The mean age of children with major anterior diffusion was higher than that of those with posterior major diffusion: respectively 6,9 ± 2,6 years and 4,4 ± 2,2 years; with a statistically significant difference (p = 0,031). Many authors [25], described a relationship between age and the preponderant location of epileptic foci in childhood epilepsies. In general, it has been shown that the younger the patients are (preschool age), the more posterior the anomalies foci are (occipital); by contrast, the older they are, the more anterior the epileptic foci are (frontal, temporal) [25-28].

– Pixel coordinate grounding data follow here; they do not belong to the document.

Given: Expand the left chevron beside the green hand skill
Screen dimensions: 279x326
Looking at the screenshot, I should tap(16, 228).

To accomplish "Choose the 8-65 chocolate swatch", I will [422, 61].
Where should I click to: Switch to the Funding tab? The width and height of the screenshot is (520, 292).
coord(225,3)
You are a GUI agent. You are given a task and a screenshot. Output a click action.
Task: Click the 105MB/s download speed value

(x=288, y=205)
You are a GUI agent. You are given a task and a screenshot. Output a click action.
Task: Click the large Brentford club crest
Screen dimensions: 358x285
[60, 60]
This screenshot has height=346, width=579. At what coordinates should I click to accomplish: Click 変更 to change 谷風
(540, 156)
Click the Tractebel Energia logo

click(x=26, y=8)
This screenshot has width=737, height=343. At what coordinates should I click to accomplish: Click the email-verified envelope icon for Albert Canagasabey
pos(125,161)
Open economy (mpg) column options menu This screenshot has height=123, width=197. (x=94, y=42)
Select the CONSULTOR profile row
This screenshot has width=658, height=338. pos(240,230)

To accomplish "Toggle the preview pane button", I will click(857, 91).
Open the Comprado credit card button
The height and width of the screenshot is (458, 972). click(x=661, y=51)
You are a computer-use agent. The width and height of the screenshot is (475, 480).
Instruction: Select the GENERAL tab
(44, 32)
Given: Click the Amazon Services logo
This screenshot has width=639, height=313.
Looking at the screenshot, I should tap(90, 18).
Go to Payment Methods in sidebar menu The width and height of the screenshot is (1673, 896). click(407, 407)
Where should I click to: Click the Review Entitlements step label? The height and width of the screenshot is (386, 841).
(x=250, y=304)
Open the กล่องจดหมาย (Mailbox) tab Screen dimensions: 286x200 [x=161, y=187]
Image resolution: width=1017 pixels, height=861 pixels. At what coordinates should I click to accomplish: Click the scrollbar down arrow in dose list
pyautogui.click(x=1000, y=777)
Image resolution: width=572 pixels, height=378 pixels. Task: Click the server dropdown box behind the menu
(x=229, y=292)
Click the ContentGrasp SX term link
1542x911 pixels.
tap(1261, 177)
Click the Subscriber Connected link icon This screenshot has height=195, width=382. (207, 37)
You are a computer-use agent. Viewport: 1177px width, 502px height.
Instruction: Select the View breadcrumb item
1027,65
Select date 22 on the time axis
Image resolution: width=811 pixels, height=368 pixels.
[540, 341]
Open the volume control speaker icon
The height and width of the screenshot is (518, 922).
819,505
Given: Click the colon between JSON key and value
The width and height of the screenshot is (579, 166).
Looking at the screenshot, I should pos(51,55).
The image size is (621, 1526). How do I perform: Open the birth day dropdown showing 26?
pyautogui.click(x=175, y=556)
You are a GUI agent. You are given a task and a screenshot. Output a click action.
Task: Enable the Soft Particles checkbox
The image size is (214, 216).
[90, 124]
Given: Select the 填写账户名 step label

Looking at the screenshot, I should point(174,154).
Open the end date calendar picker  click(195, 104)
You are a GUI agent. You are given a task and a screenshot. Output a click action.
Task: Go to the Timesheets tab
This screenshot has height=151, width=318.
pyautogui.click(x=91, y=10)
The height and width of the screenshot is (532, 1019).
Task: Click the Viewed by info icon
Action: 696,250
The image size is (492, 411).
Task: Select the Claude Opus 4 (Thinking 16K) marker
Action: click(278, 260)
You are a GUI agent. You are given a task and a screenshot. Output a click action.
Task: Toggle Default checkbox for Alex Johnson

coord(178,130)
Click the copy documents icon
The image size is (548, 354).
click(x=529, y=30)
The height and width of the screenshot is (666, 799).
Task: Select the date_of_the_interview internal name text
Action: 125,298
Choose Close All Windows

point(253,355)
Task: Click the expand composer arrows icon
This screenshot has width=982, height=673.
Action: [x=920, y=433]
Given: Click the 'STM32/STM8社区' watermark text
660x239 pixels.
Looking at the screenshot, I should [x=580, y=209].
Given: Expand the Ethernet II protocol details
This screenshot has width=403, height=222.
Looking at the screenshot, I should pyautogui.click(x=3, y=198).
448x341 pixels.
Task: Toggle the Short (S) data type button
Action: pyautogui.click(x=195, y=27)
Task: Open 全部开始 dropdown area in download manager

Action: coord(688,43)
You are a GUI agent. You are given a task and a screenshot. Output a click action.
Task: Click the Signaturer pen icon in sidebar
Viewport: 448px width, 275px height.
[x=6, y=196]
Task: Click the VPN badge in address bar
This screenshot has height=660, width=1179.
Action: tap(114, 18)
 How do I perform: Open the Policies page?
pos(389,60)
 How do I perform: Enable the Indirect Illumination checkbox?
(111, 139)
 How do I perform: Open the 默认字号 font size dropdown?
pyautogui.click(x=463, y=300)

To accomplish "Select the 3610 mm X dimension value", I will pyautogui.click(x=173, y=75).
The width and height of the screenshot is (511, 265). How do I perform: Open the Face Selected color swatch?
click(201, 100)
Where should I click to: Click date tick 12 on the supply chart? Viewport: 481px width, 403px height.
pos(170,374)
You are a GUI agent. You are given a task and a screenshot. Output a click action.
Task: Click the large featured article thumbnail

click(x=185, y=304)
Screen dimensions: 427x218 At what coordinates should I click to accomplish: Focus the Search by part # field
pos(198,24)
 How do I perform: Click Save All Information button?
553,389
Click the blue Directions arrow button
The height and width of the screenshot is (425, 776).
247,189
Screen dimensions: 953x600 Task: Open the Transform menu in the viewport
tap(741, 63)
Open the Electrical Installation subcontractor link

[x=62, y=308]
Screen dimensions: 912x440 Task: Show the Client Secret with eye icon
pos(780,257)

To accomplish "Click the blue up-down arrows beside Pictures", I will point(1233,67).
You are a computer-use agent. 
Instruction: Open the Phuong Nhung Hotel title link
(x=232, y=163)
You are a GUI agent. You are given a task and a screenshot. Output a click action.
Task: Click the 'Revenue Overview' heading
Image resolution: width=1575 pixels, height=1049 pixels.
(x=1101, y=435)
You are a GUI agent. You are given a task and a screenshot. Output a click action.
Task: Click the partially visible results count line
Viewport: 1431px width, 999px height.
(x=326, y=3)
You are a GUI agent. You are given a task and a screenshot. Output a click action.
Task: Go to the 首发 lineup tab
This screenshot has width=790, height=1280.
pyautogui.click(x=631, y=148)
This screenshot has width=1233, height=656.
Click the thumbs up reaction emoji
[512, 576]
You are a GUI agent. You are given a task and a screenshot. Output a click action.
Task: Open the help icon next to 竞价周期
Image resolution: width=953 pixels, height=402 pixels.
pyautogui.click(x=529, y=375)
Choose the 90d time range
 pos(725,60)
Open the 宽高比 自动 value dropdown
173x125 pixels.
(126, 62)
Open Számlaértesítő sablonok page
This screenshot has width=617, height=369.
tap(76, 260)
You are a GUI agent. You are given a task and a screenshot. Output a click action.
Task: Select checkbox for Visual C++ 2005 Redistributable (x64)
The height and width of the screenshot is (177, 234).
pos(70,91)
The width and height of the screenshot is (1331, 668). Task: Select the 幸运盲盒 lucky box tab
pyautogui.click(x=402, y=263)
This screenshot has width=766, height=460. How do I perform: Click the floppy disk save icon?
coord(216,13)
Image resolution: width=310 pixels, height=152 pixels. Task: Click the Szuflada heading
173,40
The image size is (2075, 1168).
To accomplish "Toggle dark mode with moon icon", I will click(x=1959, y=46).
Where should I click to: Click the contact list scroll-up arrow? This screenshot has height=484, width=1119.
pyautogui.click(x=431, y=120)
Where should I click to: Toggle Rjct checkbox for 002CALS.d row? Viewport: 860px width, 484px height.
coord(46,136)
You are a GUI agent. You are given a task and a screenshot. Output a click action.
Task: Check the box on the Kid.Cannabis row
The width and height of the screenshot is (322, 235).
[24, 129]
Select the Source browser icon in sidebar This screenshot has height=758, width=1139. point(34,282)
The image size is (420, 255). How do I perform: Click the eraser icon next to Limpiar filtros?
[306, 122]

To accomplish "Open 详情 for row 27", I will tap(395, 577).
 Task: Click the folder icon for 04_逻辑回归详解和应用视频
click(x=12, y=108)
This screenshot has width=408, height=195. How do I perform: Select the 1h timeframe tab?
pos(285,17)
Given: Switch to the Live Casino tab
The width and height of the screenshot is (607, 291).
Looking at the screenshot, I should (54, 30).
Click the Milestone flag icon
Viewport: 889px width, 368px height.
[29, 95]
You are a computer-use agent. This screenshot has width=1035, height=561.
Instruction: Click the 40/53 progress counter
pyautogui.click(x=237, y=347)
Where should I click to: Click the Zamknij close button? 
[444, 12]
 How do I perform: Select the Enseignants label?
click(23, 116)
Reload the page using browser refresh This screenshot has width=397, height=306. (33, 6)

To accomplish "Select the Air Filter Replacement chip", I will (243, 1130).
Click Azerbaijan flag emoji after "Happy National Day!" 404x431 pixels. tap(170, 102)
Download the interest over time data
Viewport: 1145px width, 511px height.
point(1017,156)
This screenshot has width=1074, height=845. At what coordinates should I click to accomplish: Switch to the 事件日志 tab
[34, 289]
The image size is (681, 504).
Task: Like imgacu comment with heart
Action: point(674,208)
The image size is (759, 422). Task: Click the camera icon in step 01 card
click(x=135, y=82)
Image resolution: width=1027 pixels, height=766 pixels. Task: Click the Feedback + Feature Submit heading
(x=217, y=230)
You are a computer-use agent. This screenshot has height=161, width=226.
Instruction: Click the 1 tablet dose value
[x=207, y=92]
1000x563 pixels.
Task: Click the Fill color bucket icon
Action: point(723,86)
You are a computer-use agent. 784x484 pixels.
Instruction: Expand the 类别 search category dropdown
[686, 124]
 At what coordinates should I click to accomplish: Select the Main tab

This dichotomous aspect is confirmed when we divide the sample into 2 groups: under 5 years of age on one hand, and five years old or more on the other hand, major posterior diffusion being more frequent in the first group. The opposite is true when we consider major anterior diffusion, with a statistically significant difference.

According to some authors, epileptic foci in focal seizures, particularly in idiopathic ones, might have an anterio-posterior migration [26,27]. The process might be related to brain cortical maturation [25], the occipital regions developing first and frontal areas last [27]. But other studies did not demonstrate it [26]. As the pathology in CSWS is linked to slow wave activity during sleep, this later being more pronounced at the age of onset of CSWS, it explains the risk for hyper synchronization and then evolution into spikes and waves [25].

Conclusion

CSWS are a rare EEG pattern which seriousness is due to their neuropsychological impact if undiagnosed. Their topographic distribution is variable. They likely predominate in the dominant cerebral hemisphere, more frequently in the peri-sylvian regions, leading to linguistic or not cognitive deficits, that have adverse effects on the neurobehavioral development of the child. The dominant location of the anomalies is topographically variable but seems to be age-related. Posterior dominant location is more willingly seen in preschool age, while the anterior dominant location in seen in older children. This topographic distinction is interesting, as it can be a guidance for neuropsychological assessment and allow more specific tests according to the dominant location. Thus, latent cognitive deficits could be diagnosed in apparently asymptomatic subjects.

Acknowledgement

None.

Conflict of Interest

No financial interest or conflict of interest.